— Exercise set —
1. List every disease or medical condition named in the passage below about consultants and payment for medical services.
2. In the passage below about consultants and payment for medical services, since what year has Stella Fitzgibbons been a hospitalist?
3. Write the next few sentences of the passage below on medical specialties and payment, starting after its final sentence.

If you do decide to stop using a consultant, make the decision as quietly as possible. Unless his behavior was unprofessional or dangerous enough to justify a formal complaint, any third party who asks why you stopped calling him should be told that you just want to spread business around.
If the reason is a slow response or poor communication, others will find out for themselves. If doctors who refuse non-resource patients ask why you haven’t consulted them lately, explain that you feel obliged to pay back the specialists who have helped your patients free of charge.
And when someone asks your opinion of a consultant you don’t use, be evasive if you can’t be nice. You will win points for taking the high road and avoid having your negative comments get back to the person who prompted you to make them.
Stella Fitzgibbons, MD, has been a hospitalist since 2002 and has worked at numerous hospitals in the Houston area. She is currently “learning” a new hospital and has great sympathy for others undergoing the same experience.
Not all specialties are alike
LIFE IS UNFAIR, and so is payment for medical services.
Here’s a good example: Since the 1970s, patients requiring long-term dialysis have qualified for Medicare coverage after the first year. While that benefit applies to people with renal failure, it unfortunately does not apply to those with AIDS or end-stage liver disease.
If it seems that the nephrologists are more generous with their time than specialists in infectious disease or gastroenterology, particularly when it comes to renal failure patients, it should come as no surprise. Doctors respond to financial incentives “and pressures “the same as anyone else.

— Information provided —
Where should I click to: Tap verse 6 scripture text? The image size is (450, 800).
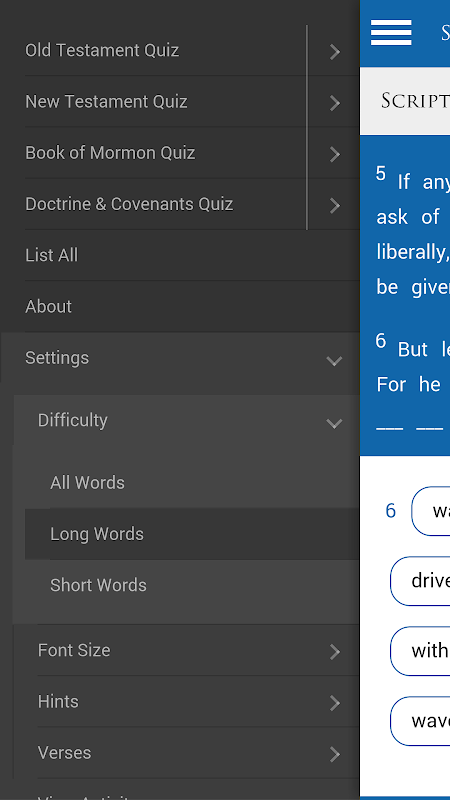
--
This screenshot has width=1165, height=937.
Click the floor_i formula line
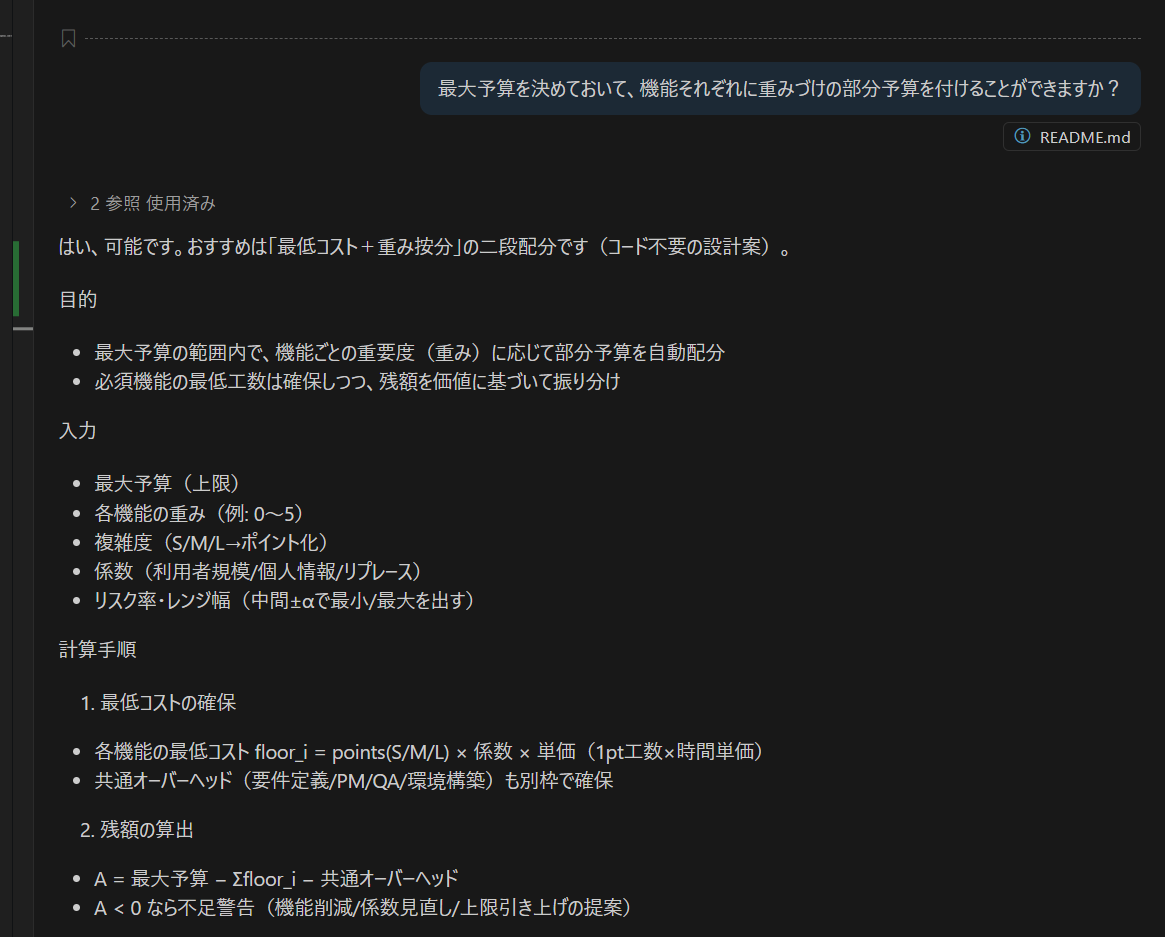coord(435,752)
--
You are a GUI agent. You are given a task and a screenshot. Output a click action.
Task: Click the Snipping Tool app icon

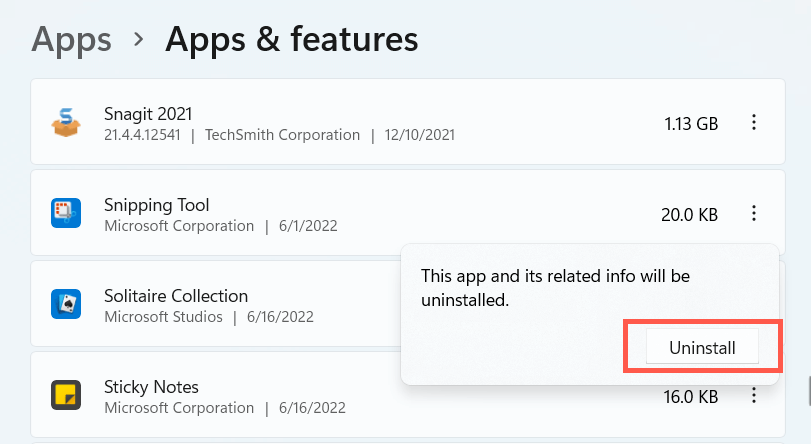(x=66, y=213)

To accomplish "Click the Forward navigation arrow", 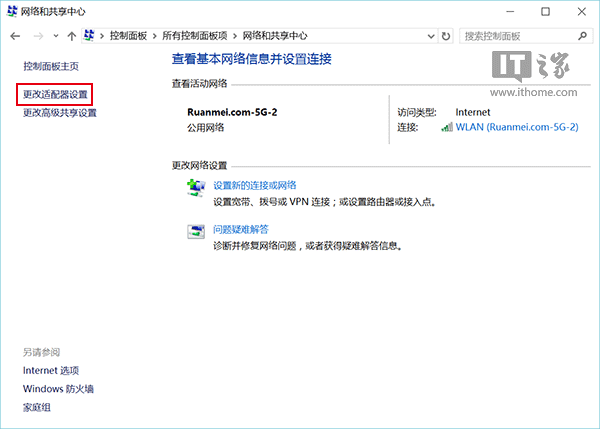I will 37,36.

— Your written answers —
1. renal failure, AIDS, end-stage liver disease

2. Since 2002.

3.
You’ve probably noticed that it’s often easier to get intensive-care help than a pulmonary consult for a patient on a med-surg floor. That’s because there’s a huge difference in the payment rates for the two services.
On the flip side, your group may have trouble finding consultants willing to help the unassigned patients you admit from the ED, particularly when the specialists get little or no pay. In these cases, try asking the hospital administration to offer a solution like a financial subsidy or (at the very least) round-the-clock help in getting patients transferred to a hospital where they will get the care they need.
And if the hospital is large enough to have meetings within individual specialties, suggest that an administrator attend the meetings of those who are the least helpful. The idea may not be one you were taught in training, but if it helps a sick patient, it’s worth the trouble.